Duplicate the records below, beginning at the line that contains "Expand Draft status dropdown for LOCKED.pdf" and stopping after the line that contains "pos(1400,132)", with both of those lines included. Leave the pictures out of the answer.
### DATASET ROWS ###
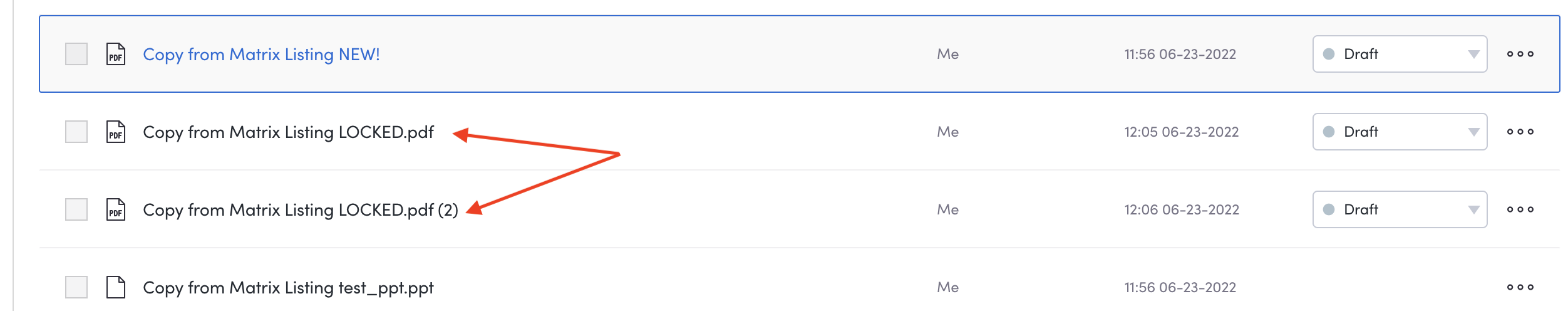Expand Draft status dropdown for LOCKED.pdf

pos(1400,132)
###
### DATASET ROWS ###
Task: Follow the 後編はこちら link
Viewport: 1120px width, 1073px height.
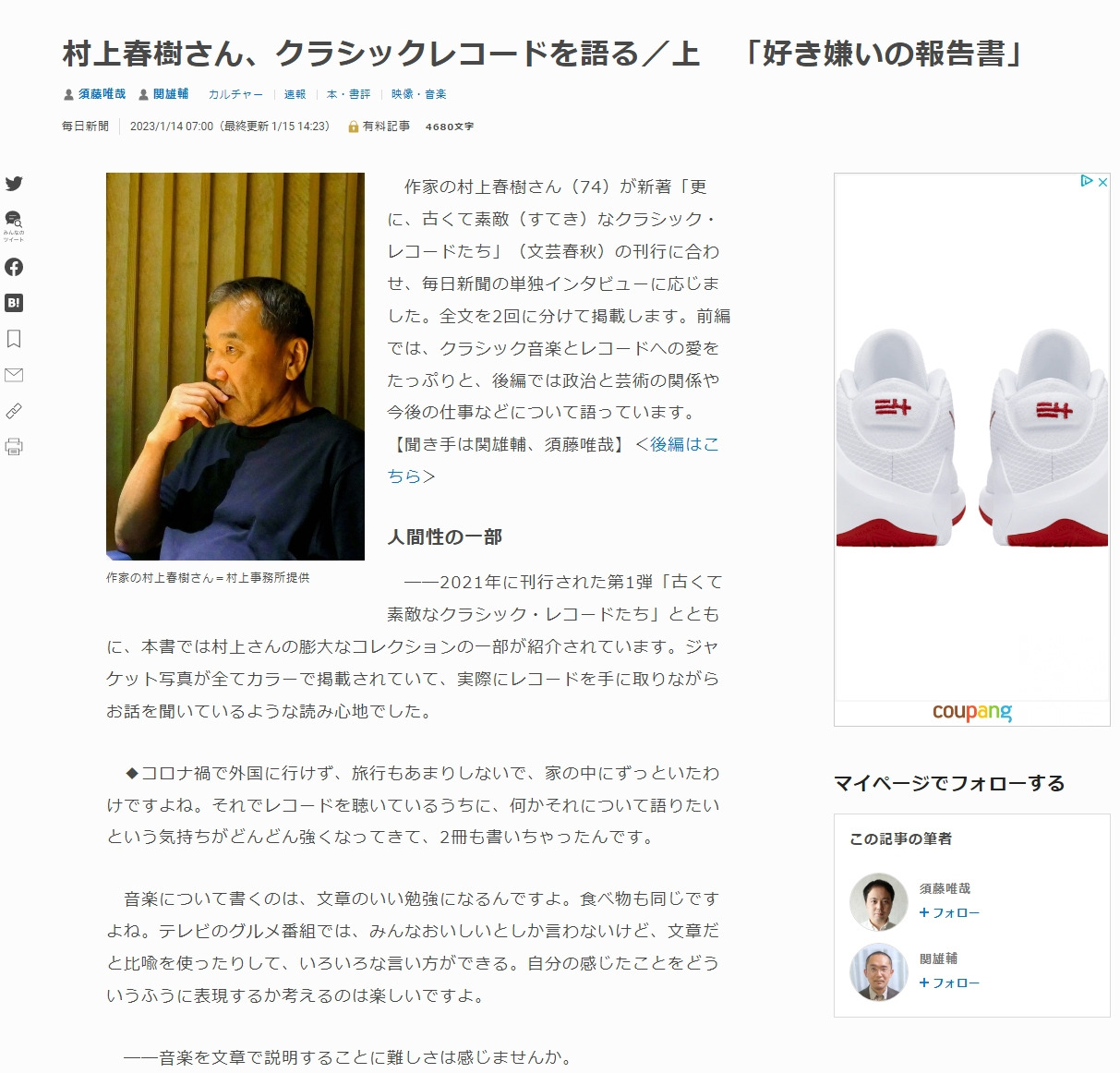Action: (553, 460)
###
### EXERCISE RESULT
Expand Draft status dropdown for LOCKED.pdf

pos(1400,132)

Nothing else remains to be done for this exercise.